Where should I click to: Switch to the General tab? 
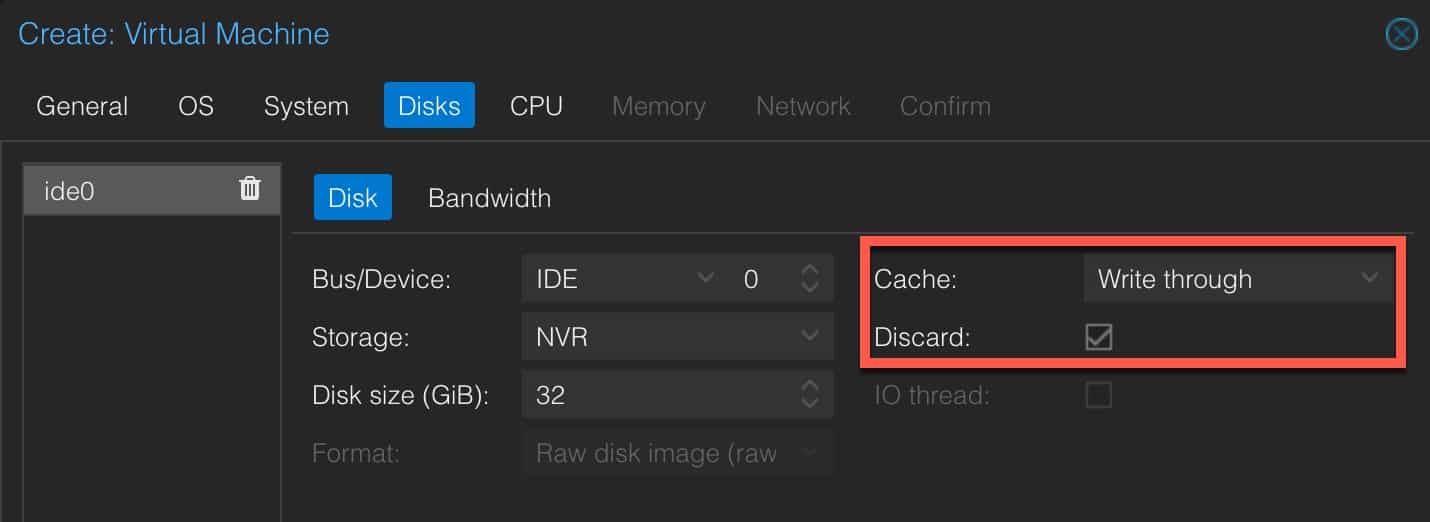(x=82, y=106)
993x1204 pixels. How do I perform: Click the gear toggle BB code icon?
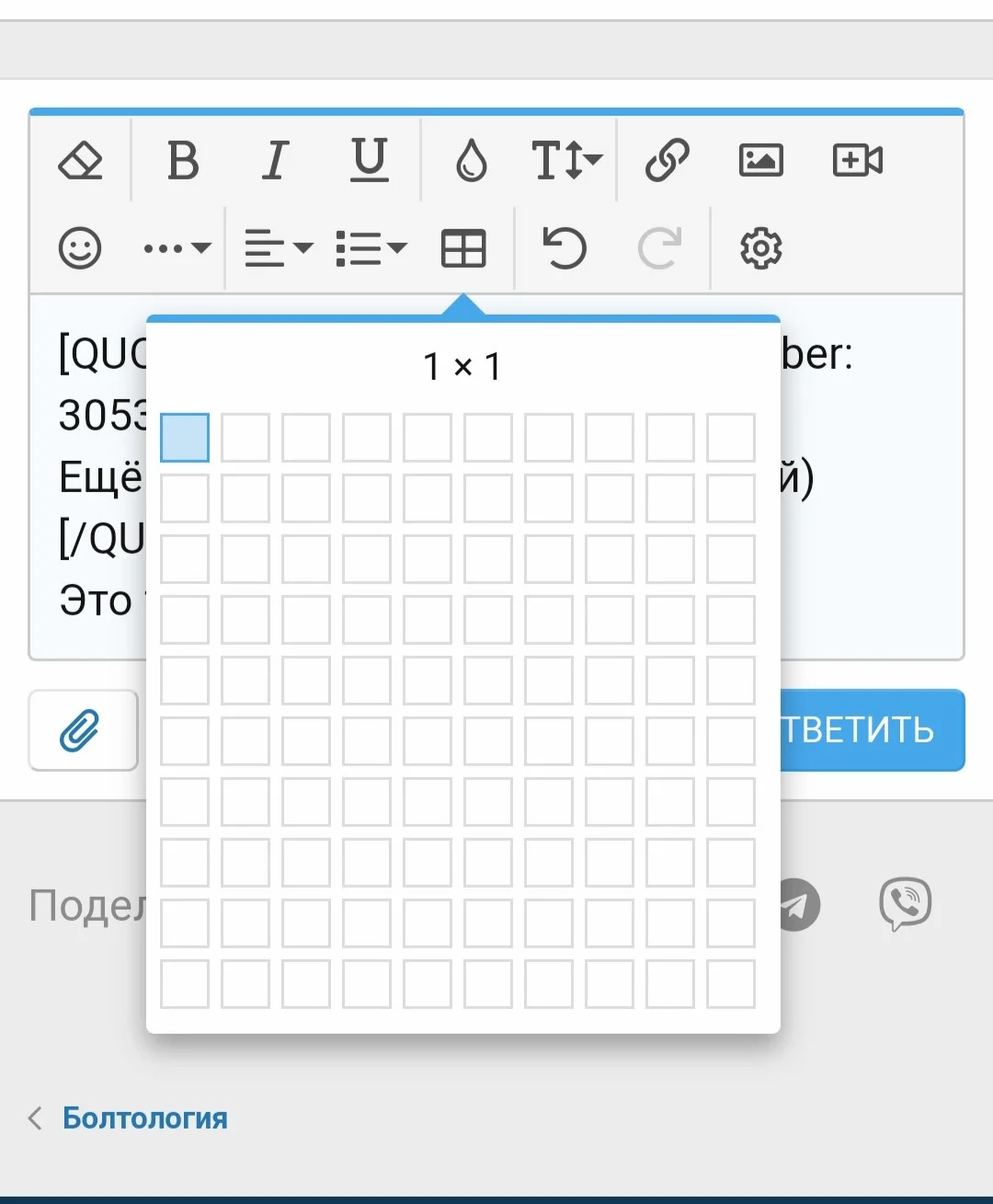click(760, 248)
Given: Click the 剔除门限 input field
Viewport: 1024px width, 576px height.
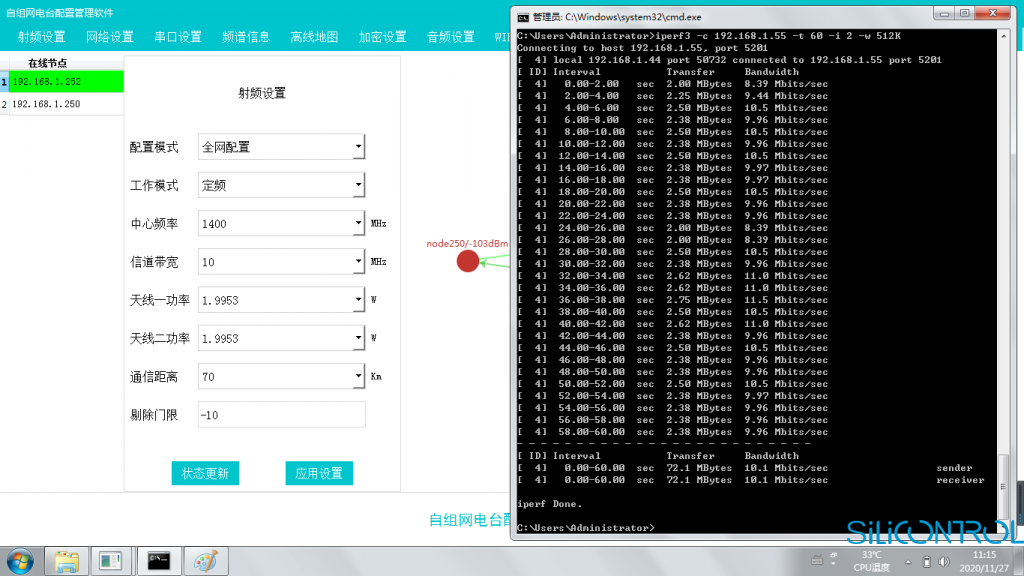Looking at the screenshot, I should click(x=281, y=415).
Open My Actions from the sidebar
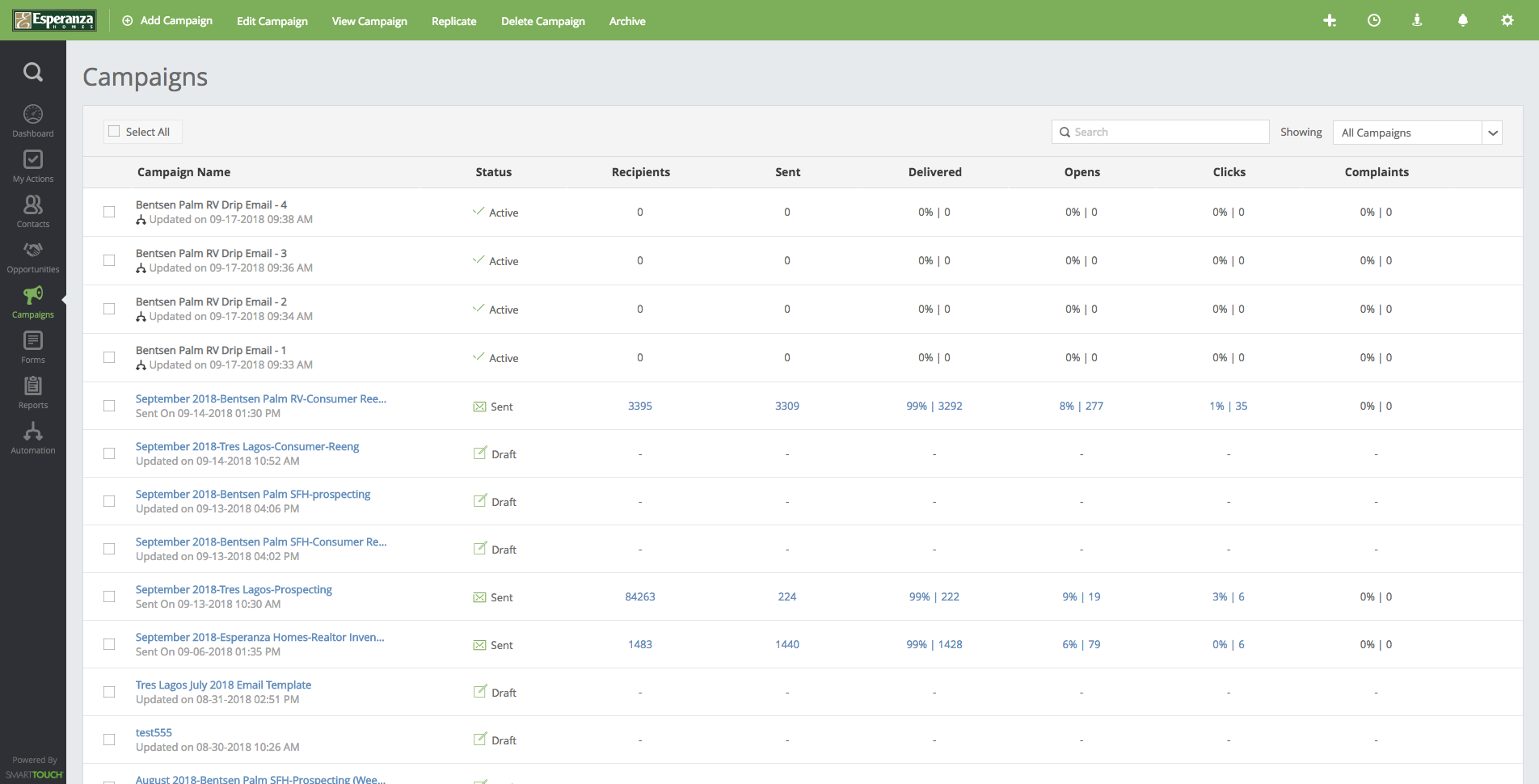 [x=33, y=166]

---

• Brief
Without including any images, output the data exactly as given.

• Written answer
Where should I click to: Switch to the General tab? 
(x=82, y=106)
993x1204 pixels. How do I perform: Click the gear toggle BB code icon?
click(760, 248)
Given: Click the 剔除门限 input field
Viewport: 1024px width, 576px height.
Looking at the screenshot, I should click(x=281, y=415).
Open My Actions from the sidebar
 [x=33, y=166]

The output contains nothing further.